▸ **Task instructions**:
Pull out every line of the listing below that contains the string "Please". A match must have the same capitalization.

▸ **Records shown**:
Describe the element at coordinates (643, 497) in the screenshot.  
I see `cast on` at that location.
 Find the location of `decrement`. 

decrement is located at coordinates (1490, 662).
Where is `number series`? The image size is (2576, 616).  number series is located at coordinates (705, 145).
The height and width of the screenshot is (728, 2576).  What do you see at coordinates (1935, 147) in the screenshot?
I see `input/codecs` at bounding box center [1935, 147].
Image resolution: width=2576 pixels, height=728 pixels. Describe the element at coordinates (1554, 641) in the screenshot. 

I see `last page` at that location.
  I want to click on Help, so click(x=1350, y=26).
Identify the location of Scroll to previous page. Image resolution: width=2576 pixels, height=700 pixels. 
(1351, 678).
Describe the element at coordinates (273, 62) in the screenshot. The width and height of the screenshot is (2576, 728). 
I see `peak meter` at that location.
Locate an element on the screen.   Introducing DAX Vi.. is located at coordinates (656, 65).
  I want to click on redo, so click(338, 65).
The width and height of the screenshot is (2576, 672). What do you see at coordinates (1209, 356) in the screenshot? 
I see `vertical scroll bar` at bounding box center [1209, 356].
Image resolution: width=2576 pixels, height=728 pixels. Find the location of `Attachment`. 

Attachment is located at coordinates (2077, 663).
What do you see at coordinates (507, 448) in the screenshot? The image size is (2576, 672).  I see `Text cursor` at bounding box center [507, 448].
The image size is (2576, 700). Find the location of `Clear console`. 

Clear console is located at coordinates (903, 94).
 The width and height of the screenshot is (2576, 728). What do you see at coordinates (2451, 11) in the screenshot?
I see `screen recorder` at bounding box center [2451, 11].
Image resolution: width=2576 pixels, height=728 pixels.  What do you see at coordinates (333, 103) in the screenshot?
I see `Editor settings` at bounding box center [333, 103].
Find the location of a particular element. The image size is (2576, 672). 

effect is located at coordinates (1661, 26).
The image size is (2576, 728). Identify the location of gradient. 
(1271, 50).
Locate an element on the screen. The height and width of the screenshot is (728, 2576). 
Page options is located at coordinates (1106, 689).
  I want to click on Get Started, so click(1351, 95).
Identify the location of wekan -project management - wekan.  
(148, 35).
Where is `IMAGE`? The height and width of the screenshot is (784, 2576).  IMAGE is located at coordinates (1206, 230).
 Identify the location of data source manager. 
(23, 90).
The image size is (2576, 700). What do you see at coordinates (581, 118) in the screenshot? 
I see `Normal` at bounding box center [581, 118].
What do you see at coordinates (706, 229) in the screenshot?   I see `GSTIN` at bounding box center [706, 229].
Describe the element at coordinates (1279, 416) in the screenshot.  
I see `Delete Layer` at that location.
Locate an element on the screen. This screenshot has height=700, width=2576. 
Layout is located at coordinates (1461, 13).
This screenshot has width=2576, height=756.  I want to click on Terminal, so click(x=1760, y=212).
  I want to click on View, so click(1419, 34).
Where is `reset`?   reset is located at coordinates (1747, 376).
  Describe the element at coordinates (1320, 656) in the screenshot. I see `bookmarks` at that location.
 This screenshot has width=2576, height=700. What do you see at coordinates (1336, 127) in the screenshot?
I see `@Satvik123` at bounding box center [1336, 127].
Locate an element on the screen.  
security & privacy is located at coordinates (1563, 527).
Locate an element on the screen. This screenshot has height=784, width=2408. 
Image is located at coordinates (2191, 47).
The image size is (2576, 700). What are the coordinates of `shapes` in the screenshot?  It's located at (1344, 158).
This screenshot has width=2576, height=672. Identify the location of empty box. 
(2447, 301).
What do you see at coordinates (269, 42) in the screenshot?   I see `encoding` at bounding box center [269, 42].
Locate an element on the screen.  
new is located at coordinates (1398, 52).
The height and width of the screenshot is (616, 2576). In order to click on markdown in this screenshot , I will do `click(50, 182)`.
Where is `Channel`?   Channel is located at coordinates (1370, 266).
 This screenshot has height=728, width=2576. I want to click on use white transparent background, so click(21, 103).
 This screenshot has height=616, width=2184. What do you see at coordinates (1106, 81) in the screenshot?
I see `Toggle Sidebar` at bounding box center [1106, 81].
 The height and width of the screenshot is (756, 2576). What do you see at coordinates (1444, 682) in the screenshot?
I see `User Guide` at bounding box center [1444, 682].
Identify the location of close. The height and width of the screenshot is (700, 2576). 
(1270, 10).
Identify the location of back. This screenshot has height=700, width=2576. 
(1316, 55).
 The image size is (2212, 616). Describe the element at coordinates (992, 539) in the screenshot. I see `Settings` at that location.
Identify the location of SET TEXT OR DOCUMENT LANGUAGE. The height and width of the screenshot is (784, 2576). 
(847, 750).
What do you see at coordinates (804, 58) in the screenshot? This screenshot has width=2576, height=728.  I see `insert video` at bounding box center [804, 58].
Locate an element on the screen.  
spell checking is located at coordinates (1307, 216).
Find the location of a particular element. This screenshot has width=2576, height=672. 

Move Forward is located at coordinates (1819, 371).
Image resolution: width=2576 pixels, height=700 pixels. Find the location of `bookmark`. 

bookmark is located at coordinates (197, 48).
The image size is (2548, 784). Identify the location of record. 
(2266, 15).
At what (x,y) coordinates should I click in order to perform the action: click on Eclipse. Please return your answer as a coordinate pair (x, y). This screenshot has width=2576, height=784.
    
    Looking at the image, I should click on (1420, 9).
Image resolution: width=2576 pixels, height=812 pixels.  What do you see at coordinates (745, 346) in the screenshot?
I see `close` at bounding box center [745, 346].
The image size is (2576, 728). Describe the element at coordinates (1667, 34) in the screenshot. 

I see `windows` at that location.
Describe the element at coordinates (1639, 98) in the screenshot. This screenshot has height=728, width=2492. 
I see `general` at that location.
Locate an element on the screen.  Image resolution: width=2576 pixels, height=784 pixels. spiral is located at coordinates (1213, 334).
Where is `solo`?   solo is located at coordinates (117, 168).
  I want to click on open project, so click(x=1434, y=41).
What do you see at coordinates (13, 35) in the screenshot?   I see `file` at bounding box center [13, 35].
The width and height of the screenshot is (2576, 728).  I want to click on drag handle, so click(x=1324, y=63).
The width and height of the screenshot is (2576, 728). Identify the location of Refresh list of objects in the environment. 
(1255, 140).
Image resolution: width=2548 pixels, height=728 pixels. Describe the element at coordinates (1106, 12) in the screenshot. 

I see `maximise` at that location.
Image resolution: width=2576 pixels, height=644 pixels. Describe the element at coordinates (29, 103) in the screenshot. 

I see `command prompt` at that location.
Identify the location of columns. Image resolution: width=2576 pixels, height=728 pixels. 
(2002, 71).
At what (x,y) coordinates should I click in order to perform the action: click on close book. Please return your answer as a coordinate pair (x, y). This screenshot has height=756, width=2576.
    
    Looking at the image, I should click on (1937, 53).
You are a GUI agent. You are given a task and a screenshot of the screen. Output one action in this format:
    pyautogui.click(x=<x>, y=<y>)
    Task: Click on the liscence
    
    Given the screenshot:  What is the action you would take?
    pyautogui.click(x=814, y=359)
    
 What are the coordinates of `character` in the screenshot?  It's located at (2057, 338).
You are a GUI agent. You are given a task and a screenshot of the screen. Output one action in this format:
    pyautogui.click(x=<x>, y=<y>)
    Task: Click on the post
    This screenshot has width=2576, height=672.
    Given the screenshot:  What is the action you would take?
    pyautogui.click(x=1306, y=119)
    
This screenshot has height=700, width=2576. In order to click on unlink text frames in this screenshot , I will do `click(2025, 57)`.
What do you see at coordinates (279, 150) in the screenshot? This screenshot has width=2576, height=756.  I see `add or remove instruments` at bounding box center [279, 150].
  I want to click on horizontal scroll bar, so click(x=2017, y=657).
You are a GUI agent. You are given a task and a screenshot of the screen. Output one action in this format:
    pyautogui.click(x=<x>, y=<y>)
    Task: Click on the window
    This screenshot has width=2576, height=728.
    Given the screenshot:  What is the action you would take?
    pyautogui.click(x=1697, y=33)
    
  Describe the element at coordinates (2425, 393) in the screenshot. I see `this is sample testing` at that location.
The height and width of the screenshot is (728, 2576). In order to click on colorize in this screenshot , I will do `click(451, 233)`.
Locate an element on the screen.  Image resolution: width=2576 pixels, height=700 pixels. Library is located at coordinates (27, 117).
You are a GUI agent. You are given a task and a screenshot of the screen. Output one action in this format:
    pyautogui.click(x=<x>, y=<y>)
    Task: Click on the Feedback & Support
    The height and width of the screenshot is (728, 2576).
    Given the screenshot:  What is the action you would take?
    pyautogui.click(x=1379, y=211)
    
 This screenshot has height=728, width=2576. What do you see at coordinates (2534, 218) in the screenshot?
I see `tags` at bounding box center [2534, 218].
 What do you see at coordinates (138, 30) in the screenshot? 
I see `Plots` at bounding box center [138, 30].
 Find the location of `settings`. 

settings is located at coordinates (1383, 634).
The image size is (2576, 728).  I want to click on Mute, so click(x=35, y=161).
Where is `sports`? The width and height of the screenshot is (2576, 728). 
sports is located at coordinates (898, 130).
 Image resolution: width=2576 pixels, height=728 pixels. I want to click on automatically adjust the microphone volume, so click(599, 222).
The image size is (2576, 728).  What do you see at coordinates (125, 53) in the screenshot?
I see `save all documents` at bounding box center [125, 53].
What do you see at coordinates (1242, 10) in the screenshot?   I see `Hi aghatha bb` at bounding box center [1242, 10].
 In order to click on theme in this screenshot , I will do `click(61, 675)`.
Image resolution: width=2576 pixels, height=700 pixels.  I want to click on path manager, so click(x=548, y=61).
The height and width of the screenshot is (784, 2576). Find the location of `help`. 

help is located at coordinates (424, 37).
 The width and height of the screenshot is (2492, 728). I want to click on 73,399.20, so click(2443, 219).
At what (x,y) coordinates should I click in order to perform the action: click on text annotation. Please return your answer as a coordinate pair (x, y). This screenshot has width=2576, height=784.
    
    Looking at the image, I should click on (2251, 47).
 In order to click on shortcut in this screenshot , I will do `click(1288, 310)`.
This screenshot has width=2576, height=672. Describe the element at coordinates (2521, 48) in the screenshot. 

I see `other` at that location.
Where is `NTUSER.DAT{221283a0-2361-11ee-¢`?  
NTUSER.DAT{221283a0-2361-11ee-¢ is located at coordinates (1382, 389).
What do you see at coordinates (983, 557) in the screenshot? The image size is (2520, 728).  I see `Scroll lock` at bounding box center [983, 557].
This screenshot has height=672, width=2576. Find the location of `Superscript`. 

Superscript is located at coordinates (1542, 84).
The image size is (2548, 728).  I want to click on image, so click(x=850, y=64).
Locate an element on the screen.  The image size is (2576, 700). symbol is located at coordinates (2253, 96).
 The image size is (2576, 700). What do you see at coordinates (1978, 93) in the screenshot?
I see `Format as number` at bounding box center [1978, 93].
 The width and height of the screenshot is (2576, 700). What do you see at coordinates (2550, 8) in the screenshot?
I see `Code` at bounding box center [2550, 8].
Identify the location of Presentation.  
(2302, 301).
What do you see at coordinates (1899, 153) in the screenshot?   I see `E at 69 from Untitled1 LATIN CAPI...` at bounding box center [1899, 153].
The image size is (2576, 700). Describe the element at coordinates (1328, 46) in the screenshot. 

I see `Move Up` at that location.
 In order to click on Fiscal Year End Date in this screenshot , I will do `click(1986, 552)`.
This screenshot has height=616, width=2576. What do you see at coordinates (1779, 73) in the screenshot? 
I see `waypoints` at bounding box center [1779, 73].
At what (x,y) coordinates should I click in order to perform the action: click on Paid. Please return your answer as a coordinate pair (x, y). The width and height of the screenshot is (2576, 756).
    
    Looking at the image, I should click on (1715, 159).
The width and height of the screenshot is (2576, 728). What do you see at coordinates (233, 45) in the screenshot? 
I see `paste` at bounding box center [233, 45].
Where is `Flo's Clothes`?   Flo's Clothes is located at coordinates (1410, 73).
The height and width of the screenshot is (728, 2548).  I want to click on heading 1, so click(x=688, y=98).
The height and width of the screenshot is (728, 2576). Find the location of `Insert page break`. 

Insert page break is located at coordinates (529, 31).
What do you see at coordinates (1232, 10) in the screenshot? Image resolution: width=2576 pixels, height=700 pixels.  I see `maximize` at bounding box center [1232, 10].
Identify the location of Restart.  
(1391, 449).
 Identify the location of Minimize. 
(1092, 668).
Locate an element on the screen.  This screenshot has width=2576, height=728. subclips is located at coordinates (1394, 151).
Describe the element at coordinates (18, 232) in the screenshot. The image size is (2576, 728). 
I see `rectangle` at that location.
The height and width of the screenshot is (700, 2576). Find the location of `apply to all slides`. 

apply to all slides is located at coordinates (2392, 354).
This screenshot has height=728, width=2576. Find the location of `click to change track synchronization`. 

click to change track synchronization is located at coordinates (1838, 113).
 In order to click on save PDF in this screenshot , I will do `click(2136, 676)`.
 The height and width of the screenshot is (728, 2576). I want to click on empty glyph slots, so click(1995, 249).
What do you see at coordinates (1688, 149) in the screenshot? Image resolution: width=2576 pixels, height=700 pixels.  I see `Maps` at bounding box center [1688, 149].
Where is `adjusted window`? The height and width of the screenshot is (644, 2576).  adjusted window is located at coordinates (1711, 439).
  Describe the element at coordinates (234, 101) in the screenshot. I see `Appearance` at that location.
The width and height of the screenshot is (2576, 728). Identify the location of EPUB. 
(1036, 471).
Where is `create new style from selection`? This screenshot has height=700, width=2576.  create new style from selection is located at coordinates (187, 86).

▸ **Task output**:
At what (x,y) coordinates should I click in order to perform the action: click on Eclipse. Please return your answer as a coordinate pair (x, y). This screenshot has width=2576, height=784.
At what (x,y) coordinates should I click in order to perform the action: click on close book. Please return your answer as a coordinate pair (x, y). This screenshot has height=756, width=2576.
At what (x,y) coordinates should I click in order to perform the action: click on text annotation. Please return your answer as a coordinate pair (x, y). This screenshot has width=2576, height=784.
At what (x,y) coordinates should I click in order to perform the action: click on Paid. Please return your answer as a coordinate pair (x, y). The width and height of the screenshot is (2576, 756).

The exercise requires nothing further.